As it currently stands, the vast majority of the AI advancements and applications you hear about refer to a category of algorithms known as machine learning. These algorithms use statistics to find patterns in massive amounts of data. They then use those patterns to make predictions on things like what shows you might like on Netflix, what you’re saying when you speak to Alexa, or whether you have cancer based on your MRI.
Machine learning, and its subset deep learning (basically machine learning on steroids), is incredibly powerful. It is the basis of many major breakthroughs, including facial recognition, hyper-realistic photo and voice synthesis, and AlphaGo, the program that beat the best human player in the complex game of Go. But it is also just a tiny fraction of what AI could be.
The grand idea is to develop something resembling human intelligence, which is often referred to as “artificial general intelligence,” or “AGI.” Some experts believe that machine learning and deep learning will eventually get us to AGI with enough data, but most would agree there are big missing pieces and it’s still a long way off. AI may have mastered Go, but in other ways it is still much dumber than a toddler.
In that sense, AI is also aspirational, and its definition is constantly evolving. What would have been considered AI in the past may not be considered AI today.
Because of this, the boundaries of AI can get really confusing, and the term often gets mangled to include any kind of algorithm or computer program. We can thank Silicon Valley for constantly inflating the capabilities of AI for its own convenience.
It’s good to be reminded of this definition as we contend with the latest releases of the legal research databases as the databases continuously tweak their underlying algorithms — the latest being Westlaw Edge.
With Westlaw Edge comes a revised “WestSearch Plus.”
Introducing the next generation of legal search.
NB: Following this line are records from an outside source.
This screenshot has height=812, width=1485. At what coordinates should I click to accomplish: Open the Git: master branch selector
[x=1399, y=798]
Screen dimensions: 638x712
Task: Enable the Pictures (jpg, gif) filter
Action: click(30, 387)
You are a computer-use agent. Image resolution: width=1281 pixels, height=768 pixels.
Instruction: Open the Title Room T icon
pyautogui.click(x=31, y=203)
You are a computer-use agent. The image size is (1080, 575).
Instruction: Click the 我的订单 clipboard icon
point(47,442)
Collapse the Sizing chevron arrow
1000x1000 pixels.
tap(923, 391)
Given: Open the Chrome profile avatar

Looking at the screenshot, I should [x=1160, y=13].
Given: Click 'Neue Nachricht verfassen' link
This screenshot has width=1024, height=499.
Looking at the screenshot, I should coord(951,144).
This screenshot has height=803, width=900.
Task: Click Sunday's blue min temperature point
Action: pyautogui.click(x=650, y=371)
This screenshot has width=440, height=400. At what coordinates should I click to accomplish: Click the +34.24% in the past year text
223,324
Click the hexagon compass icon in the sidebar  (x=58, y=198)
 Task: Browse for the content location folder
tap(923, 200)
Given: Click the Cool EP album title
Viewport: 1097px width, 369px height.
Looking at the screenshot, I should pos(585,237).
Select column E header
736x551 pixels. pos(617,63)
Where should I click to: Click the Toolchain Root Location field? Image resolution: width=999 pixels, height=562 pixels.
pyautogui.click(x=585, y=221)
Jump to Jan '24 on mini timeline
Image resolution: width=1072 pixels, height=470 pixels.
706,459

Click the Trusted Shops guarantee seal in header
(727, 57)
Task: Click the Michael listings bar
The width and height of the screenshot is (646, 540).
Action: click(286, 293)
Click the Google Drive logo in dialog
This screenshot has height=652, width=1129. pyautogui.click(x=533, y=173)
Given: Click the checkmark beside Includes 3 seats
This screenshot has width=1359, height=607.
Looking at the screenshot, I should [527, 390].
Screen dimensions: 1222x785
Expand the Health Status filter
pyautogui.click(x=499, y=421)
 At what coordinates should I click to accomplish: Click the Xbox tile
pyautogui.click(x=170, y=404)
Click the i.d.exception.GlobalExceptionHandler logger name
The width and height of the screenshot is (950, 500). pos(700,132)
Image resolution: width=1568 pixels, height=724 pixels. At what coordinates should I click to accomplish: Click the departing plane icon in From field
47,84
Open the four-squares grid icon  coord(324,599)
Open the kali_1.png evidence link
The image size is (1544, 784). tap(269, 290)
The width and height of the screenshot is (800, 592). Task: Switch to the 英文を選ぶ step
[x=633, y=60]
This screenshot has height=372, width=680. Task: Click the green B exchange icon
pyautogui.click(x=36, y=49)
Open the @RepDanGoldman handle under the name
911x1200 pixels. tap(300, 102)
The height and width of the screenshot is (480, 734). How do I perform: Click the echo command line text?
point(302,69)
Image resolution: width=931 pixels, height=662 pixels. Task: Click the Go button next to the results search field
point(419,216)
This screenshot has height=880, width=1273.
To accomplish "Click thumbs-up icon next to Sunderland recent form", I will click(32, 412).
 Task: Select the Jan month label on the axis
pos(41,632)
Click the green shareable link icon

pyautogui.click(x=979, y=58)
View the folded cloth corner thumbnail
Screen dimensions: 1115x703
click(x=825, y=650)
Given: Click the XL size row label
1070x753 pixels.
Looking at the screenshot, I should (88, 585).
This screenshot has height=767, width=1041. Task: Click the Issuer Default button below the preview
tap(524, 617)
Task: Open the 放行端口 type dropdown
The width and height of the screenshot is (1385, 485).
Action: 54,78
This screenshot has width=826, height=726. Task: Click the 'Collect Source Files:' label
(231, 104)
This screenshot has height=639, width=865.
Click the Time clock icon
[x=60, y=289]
Get superior predictive research suggestions as you start typing your legal query in the global search bar.
WestSearch Plus applies state-of-the-art AI technologies to help you quickly address legal questions for thousands of legal topics without needing to drill into a results list.
We’re starting to see a time when the Google Generation is already predisposed to not drill into a results list and now the databases are actively advocating for the users to blindly rely on the top result in the list.
Along with the consequences of fake news on algorithmic results when using Google, for example, we must also be aware of the errors within the legal research databases themselves. To that end, a fellow law librarian, Mary Matuszak, has been collecting the errors that she finds during the legal research process in the various databases and distributes them via the Law-Lib listserv as “Error of the Day.”
From October 30, 2018:
Error of the Day A Lexis typo (possibly scanning error) in Excessiveness of Bail in State Cases, 7 A.L.R.6th 487. The following group of letters is used six times throughout the document, CocainesepBail. A quick look at the Westlaw version shows that it should be Cocaine – Bail
From November 5, 2018:
In the Case People v Kindell, 148 AD3d 456 (1st Dept 2017), Susan Axelrod is listed as both the counsel for the Appellant and the Respondent. The official version, the print, does not list the attorneys.
I confirmed with ADA Axelrod that she did not represent the defendant and opposing counsel was not someone with the same name. I also checked the defendant’s brief and it lists Ms. Moser as counsel.
While these errors are seemingly minute individually, the consequences are greater in the aggregate.
My own mentor, a law librarian who had been in the profession for 40 years, kept a print file of the errors that he found in the databases while performing legal research. The file was overflowing by the time I saw it roughly 3 years before his retirement.
Because an algorithm’s results are only as good as the underlying data, as we move toward an algorithmic society that relies heavily on algorithmic decision making, these errors could have consequences on the development of the law.